Bill Marriott, the businessman who owned the hotel, delivered a speech to his employees on the 20th, where he thanked them for their work on September 11, and announced they would be employed until at least October 5, and covered by the hotel's health insurance for a year. The guests staying at the Marriott World Trade Center and the Marriott Financial Center, which was also damaged during the attacks, were sent to seven other Marriott hotels in the city. At those locations, security was increased and cancellation fees were waived.

In January 2002, the remnants of the hotel were dismantled to make way for reconstruction. The Marriott Corporation was then offered an opportunity to rebuild the hotel in the same location within the World Trade Center site, as its lease which was signed until 2094 had not expired. Marriott declined the offer, and in October 2003, the Port Authority voted on an agreement under which the Host Marriott Corporation would "surrender the premises", resulting in termination of the lease and thus giving the land to the National September 11 Memorial & Museum. Marriott thus did not have to fulfill its obligation to rebuild the hotel.

In August 2002, the FBI found, within their records, what is currently the only known audio recording containing both World Trade Center plane crashes in a continuous or uninterrupted audiotape. The recording is of a conversation between two men at the hotel's cafe: one was a tax assessor for the city government who was being investigated by the FBI for allegedly taking bribes, and the other was tax consultant Stephen McArdle, who was cooperating with the investigation; McArdle was wearing a hidden wiretap recording the conversation to the audiotape, which two FBI agents were listening in on. The men on the tape and the FBI agents all survived the attacks.

==== Memorials and legacy ====
On the afternoon of the attacks, at the World Trade Center's ruins (later nicknamed "Ground Zero"), photographer Thomas E. Franklin captured the now-iconic image Raising the Flag at Ground Zero. It depicts firefighters raising the American flag upon a flagpole found within the rubble; the flagpole was likely present at the Marriott. A flag displaying the Marriott company logo was found at Ground Zero in December 2001, and was displayed in a glass case at the site over the next few months. The case honored the hotel's employees with the plaque: "Our Spirit to Serve

From sacrifice... honor

From adversity... resolve

From grief... remembrance"The flag was eventually received by the 9/11 Memorial & Museum.

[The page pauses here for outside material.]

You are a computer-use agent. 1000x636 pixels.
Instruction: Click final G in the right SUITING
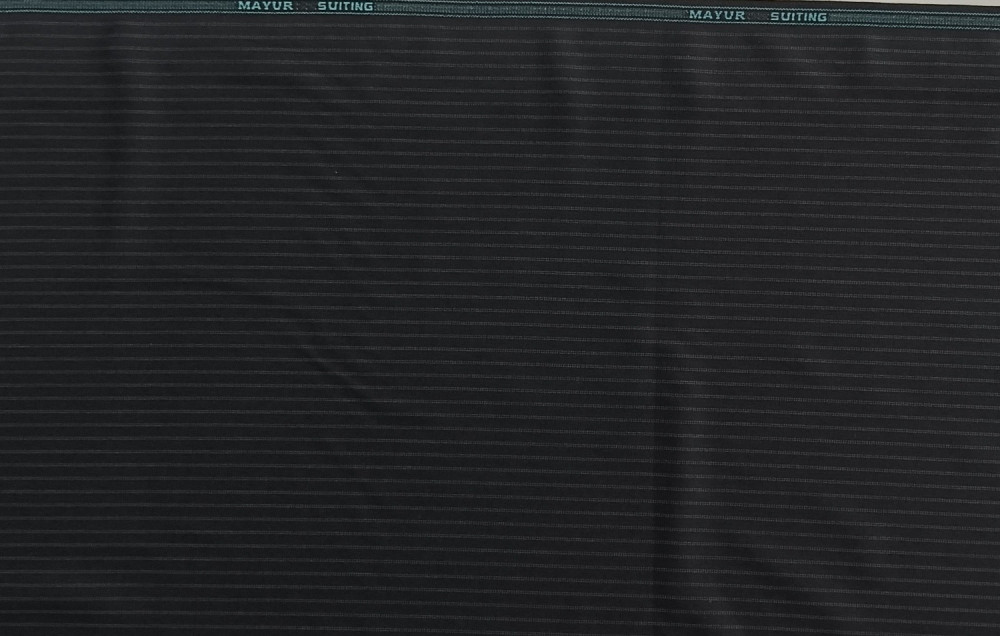821,17

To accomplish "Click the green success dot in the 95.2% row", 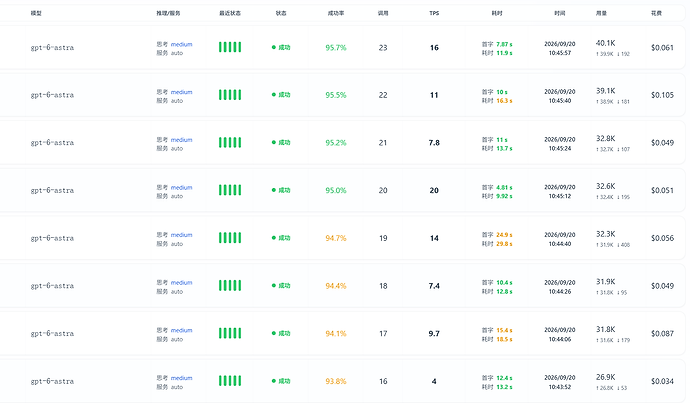I will click(274, 143).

The Ladder 118 firetruck was recovered from Ground Zero within days of the attack, and their tools were recovered two months later. A photo of the firetruck, crossing the Brooklyn Bridge to get to the World Trade Center after the second plane crash, became an iconic image of 9/11. It was taken by Aaron McLamb from his 10th-floor workplace in Brooklyn, who brought the photo to the firehouse a week later. It was then published on the front page of the New York Daily News for October 15, 2001. Pete Davidson starred in the 2020 film, The King of Staten Island, loosely based on his father's service on 9/11 as part of the crew of that firetruck.

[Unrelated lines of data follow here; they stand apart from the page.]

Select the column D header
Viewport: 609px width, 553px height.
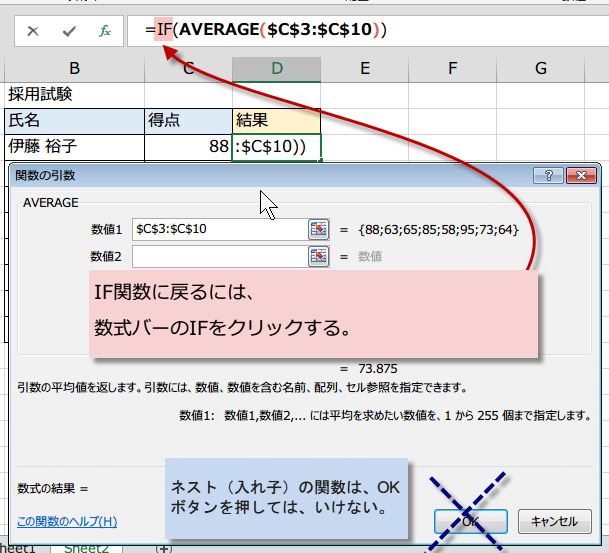[277, 68]
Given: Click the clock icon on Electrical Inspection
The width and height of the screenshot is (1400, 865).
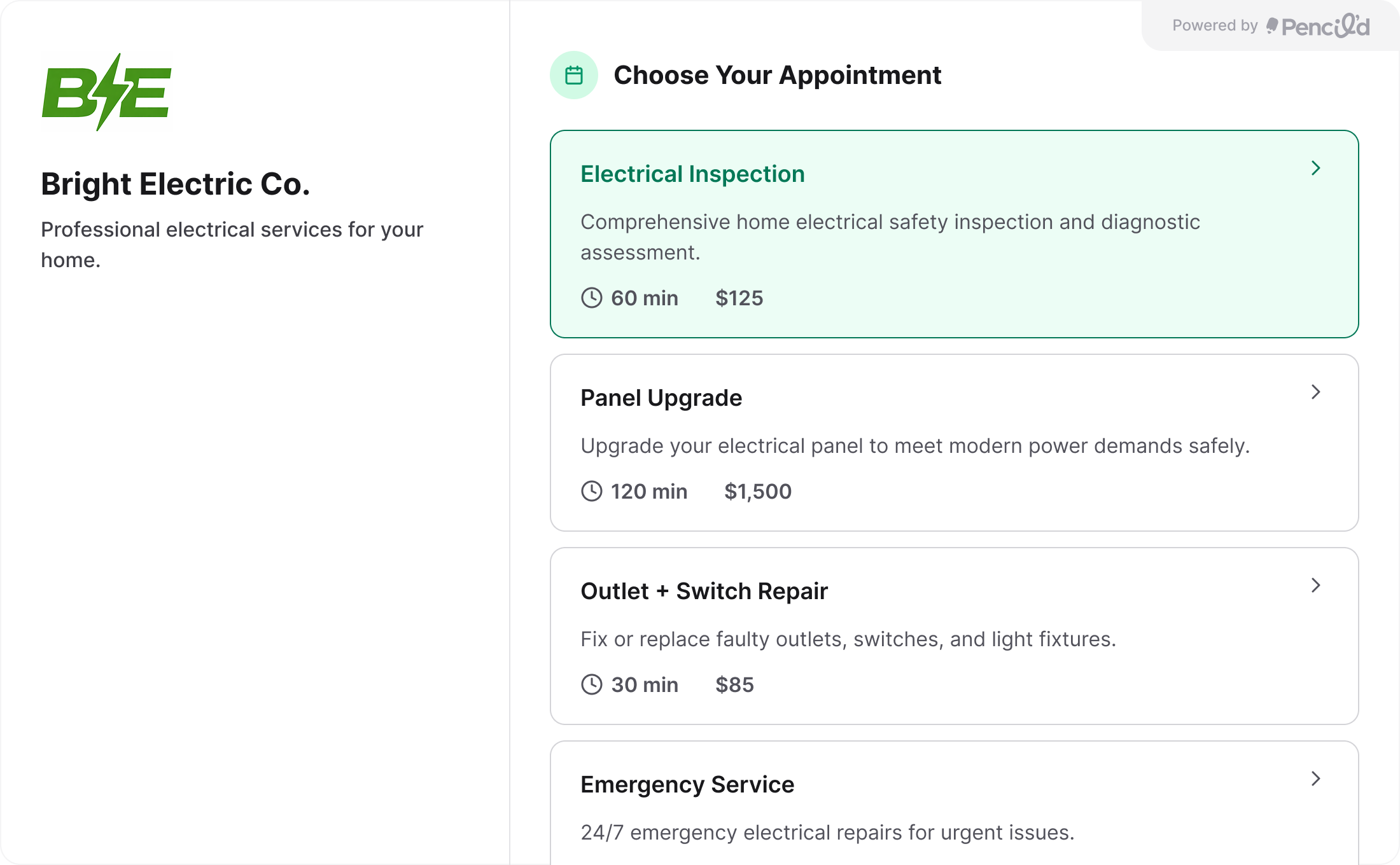Looking at the screenshot, I should [591, 297].
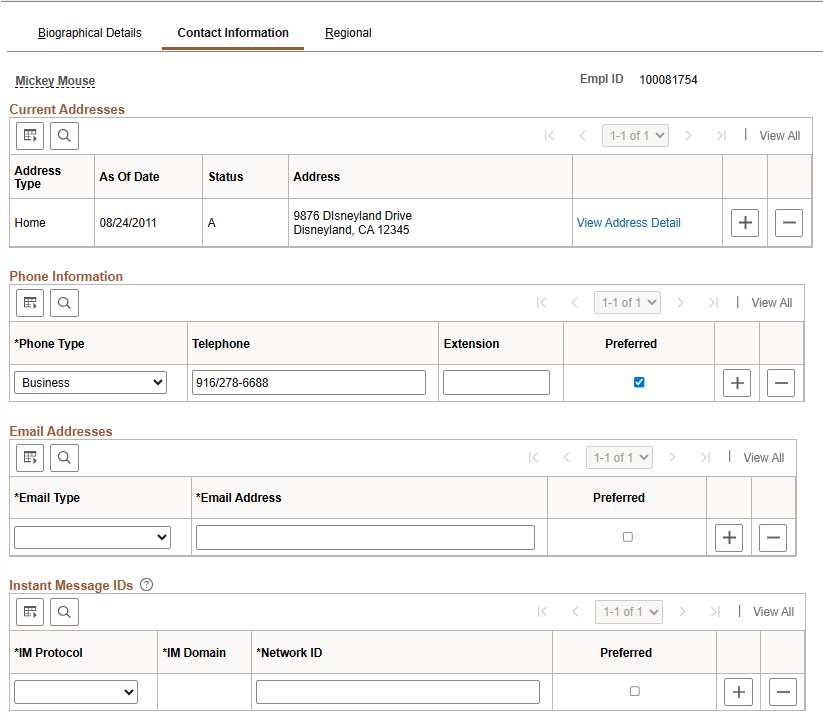Click the grid action menu icon in Current Addresses
This screenshot has width=823, height=716.
(30, 136)
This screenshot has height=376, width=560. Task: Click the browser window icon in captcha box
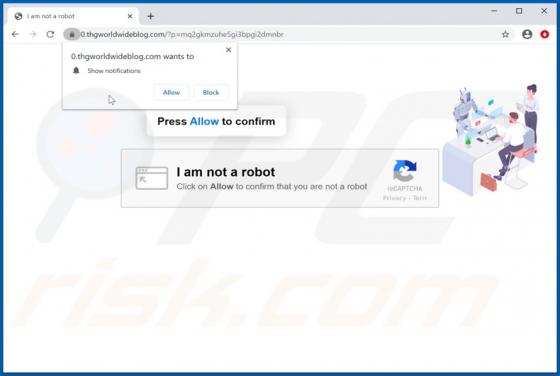[152, 178]
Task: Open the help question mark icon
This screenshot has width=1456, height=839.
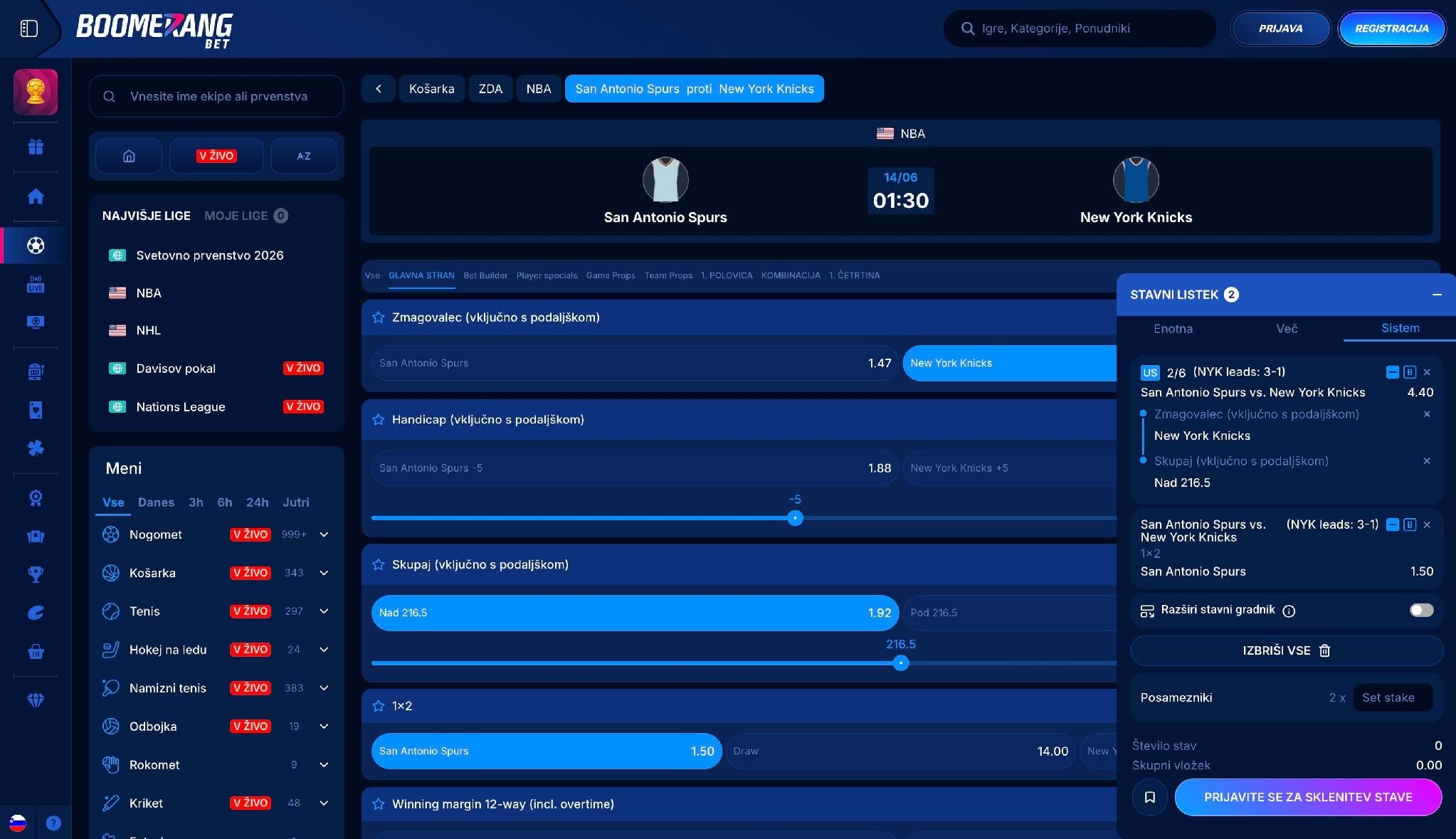Action: point(53,823)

The hotel, and those who survived the 9/11 attacks within it, were featured in the documentary film Hotel Ground Zero, which premiered on September 11, 2009, on the History Channel. Some survivors only found out after watching the documentary that others they had met during the attacks were still alive. The survivors have reunited near or at the hotel site multiple times. As of 2011, there was a "Marriott Hotel 9/11 memorial group" that helped survivors get in contact with each other. In 2013, there was charity run in the area to honor Ruben Correa, a firefighter who died as a part of the group on the 21st floor.